Digital transformation has immense potential to unlock $1.3 trillion of value for the electricity sector, said the World Economic Forum (WEF) yesterday as promoted a report on the topic it released in January. The electric industry is ripe for realizing value from rapid digital transformation and WEF estimated $1.3 trillion could be spent globally from 2016-2025.
The whitepaper was part of an effort to reveal the potential value in digitizing multiple large industries globally, the group said. WEF is committed to improving the state of the world by engaging political, business and other leaders of society to shape global, regional and industry agendas, its website said.
Electric industry initiatives are worth over $100 billion over the next 10 years and should be prioritized for investment, the group said. By using the building blocks of digitization, such as service platforms, smart devices, the "cloud" and advanced analytics, companies in the industry have the opportunity to increase the asset lifecycle of infrastructure, optimize electricity network flows and innovate with customer-centric products, it added.
New pools of value could also be tapped "beyond the electron" by harnessing big data across sectors.
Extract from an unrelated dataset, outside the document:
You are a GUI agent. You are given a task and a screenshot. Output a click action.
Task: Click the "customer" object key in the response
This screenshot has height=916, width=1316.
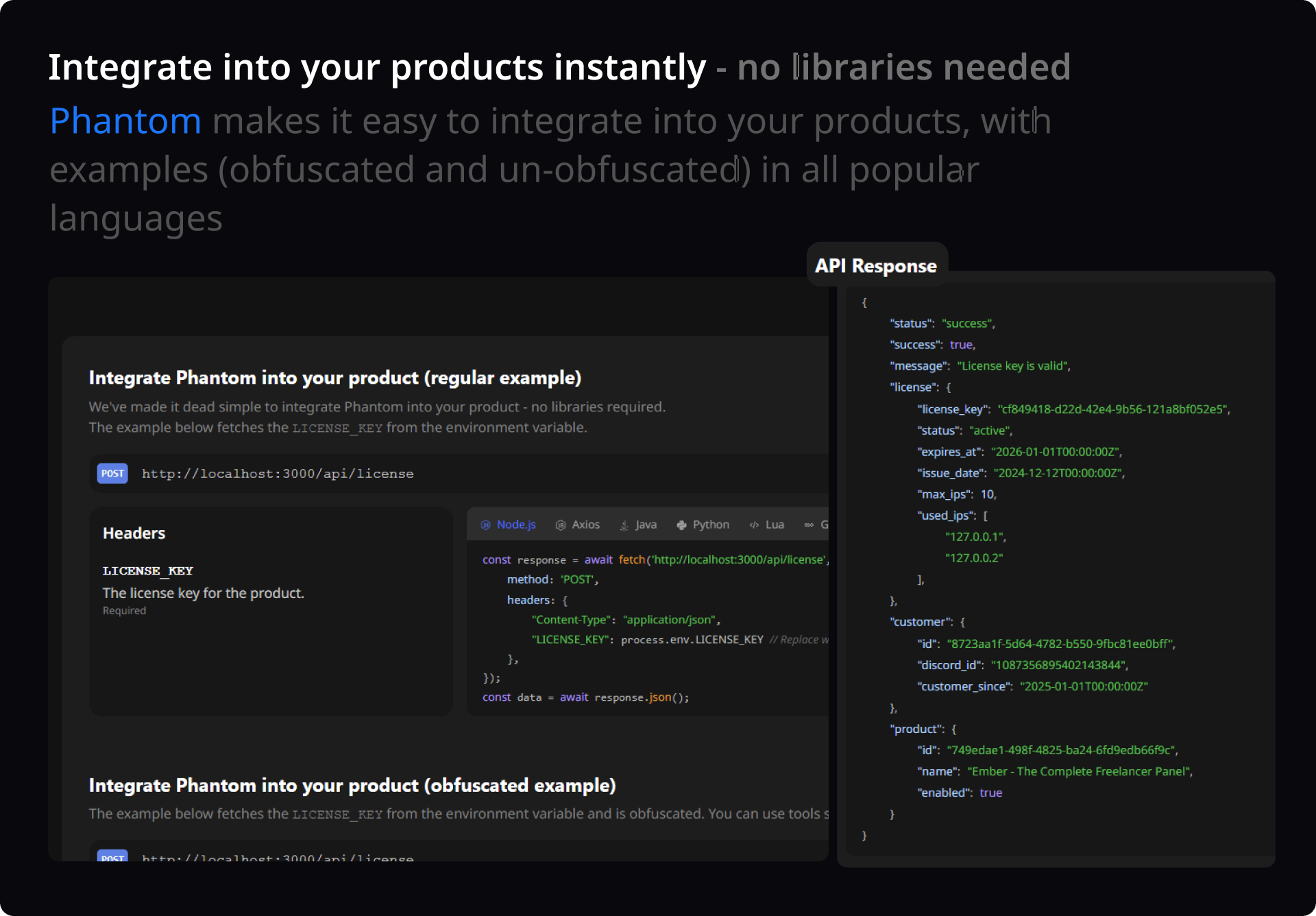[921, 622]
Yet the maturity of digital initiatives in the industry is varied – from projects using advanced analytics to optimize assets and the widespread implementation of smart meters, to early moves by some utilities to manage and integrate DG resources, the group said.
Industry players agree on the need to make deeper customer engagement a priority, and the pivotal role of digital technologies in making this a reality, WEF said. Energy technology providers are playing a key role in digitizing the industry, releasing a suite of smart turbines and panels – and sensors for commercial infrastructure, it added.
Connectivity platforms for C&I and retail customers are being developed, too. Established players and startups are experimenting on the fringes of the industry and the burgeoning home energy market is a case in point, with over 100 non-utility actors capturing value, WEF said.